Ragnar, le chef de la Scientifique, les attendait avec, sur son bureau, quelques pellicules et des agrandissements de photos. Il leur tendit les clichés qu’ils examinèrent.

– Nous n’avons récupéré que ces trois-là, annonça le chef et, à dire vrai, je ne sais pas ce qu’ils représentent. Il y avait en tout sept pellicules Kodak de 24 poses. Trois d’entre elles étaient complètement noires, et nous ne savons pas si elles avaient été exposées mais, sur l’une d’elles, nous avons réussi à agrandir le petit truc que voici. Est-ce que ça vous dit quelque chose ?

Erlendur et Sigurdur Oli scrutaient les photos. Elles étaient toutes en noir et blanc. Deux d’entre elles étaient à moitié noires comme si l’objectif ne s’était pas ouvert totalement, le sujet n’était pas bien cadré et tellement flou qu’ils n’arrivaient pas à comprendre ce qu’elles représentaient. La troisième et dernière était en bon état et assez nette, elle montrait un homme en train de se photographier devant un miroir. L’appareil photo était petit et plat, surmonté d’un cube flashes à quatre ampoules et le flash éclairait l’homme dans le miroir. Il portait un jeans, une chemise et une veste d’été qui lui descendait à la taille.

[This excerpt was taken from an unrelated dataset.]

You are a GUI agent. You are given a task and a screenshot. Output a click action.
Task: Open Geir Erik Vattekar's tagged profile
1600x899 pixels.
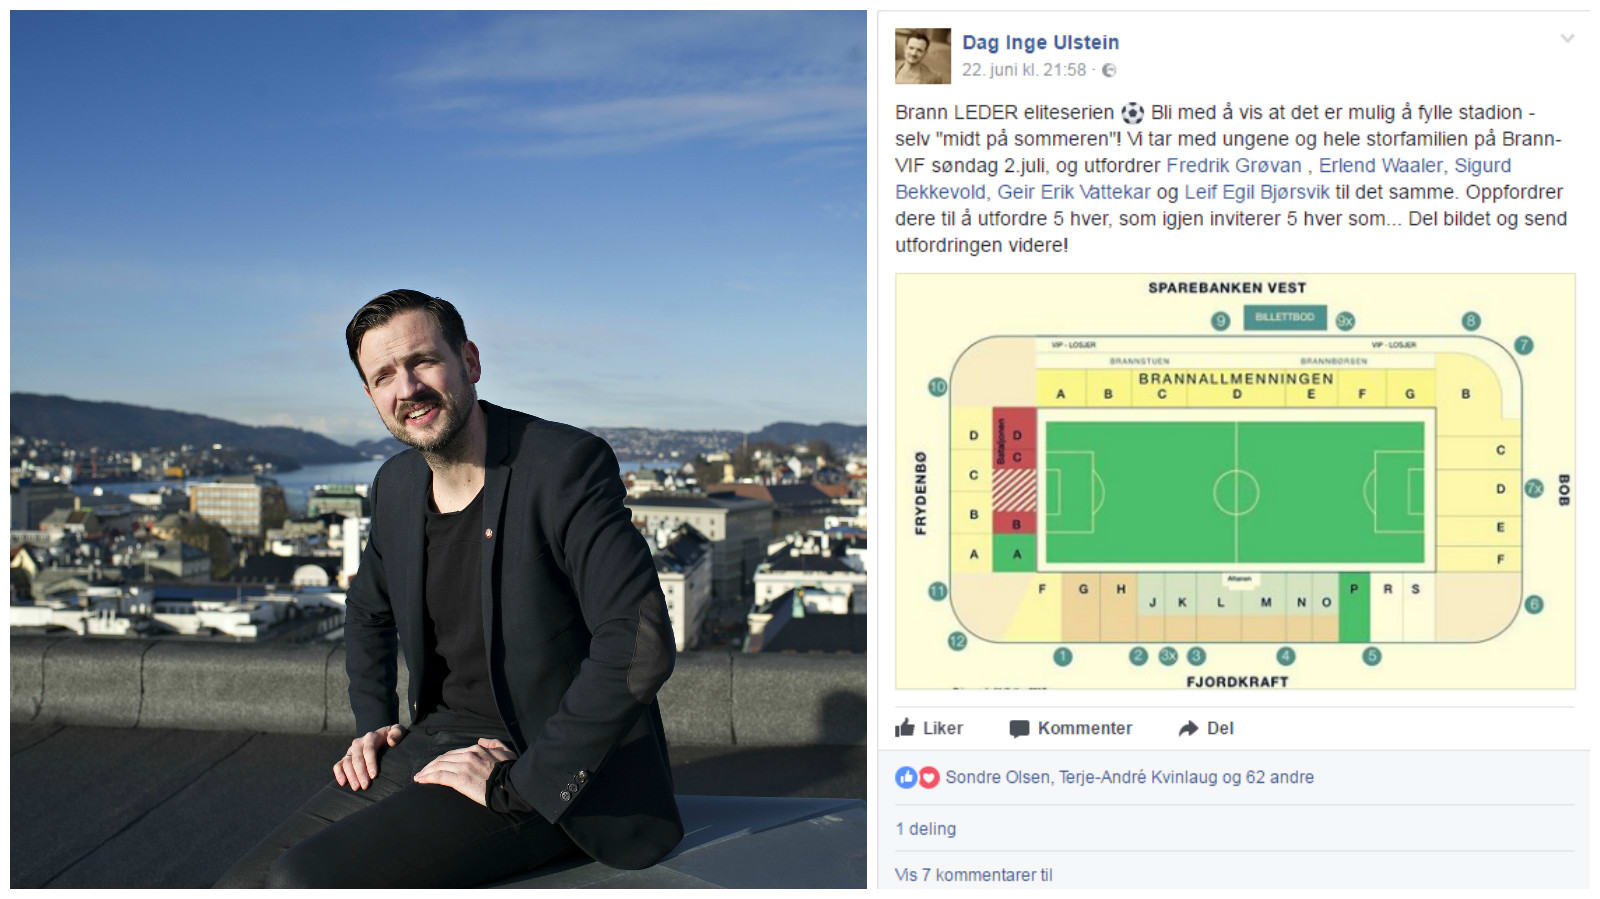(1074, 192)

– Vous vous souvenez des cubes flashes ? demanda Erlendur avec un soupçon de nostalgie dans la voix. Une sacrée révolution.

– Je m’en souviens bien, répondit Ragnar, qui avait le même âge qu’Erlendur. Sigurdur Oli les regardait à tour de rôle en secouant la tête.

– Cela peut-il s’appeler un autoportrait ? demanda Erlendur.

– On ne voit pas très bien son visage à cause de l’appareil photo, observa Sigurdur Oli, mais n’est-il pas probable qu’il s’agisse de Grétar en personne ?

– Est-ce que vous reconnaissez l’environnement, enfin, le peu qu’on en voit ? demanda le chef de la Scientifique.

Sur l’image reflétée par le miroir pouvait se distinguer une partie de ce qui semblait être un salon, derrière le photographe. Erlendur voyait le dossier d’une chaise ainsi qu’une table de salle à manger, un tapis et une partie de ce qui pouvait être des rideaux descendant jusqu’à terre mais le reste n’était pas très net. L’éclairage était centré sur l’homme dans le miroir et s’atténuait vers les côtés jusqu’à se perdre dans l’obscurité.

Ils scrutèrent longtemps la photographie. Au bout de bien des efforts, Erlendur commença à distinguer quelque chose dans l’obscurité à gauche du photographe ; il lui semblait que c’était une forme, peut-être même un profil, des sourcils et un nez. C’était juste une impression qu’il avait mais la lumière était inégale, parcourue de minuscules ombres, qui aiguisaient son imagination.

– Peut-on tirer un agrandissement de cette zone ? demanda-t-il à Ragnar qui scrutait la même zone sans rien voir. Sigurdur Oli prit la photo et la plaça face à lui, cependant il ne distinguait rien de ce qu’Erlendur croyait voir.

– Ça ne prendra qu’un instant, répondit Ragnar. Ils le suivirent hors du bureau pour aller voir les techniciens.

– Vous avez trouvé des empreintes sur les pellicules ? demanda Sigurdur Oli.

– Oui, répondit Ragnar, deux types : les mêmes que celles qui figurent sur la photo du cimetière. Celles de Grétar et de Holberg.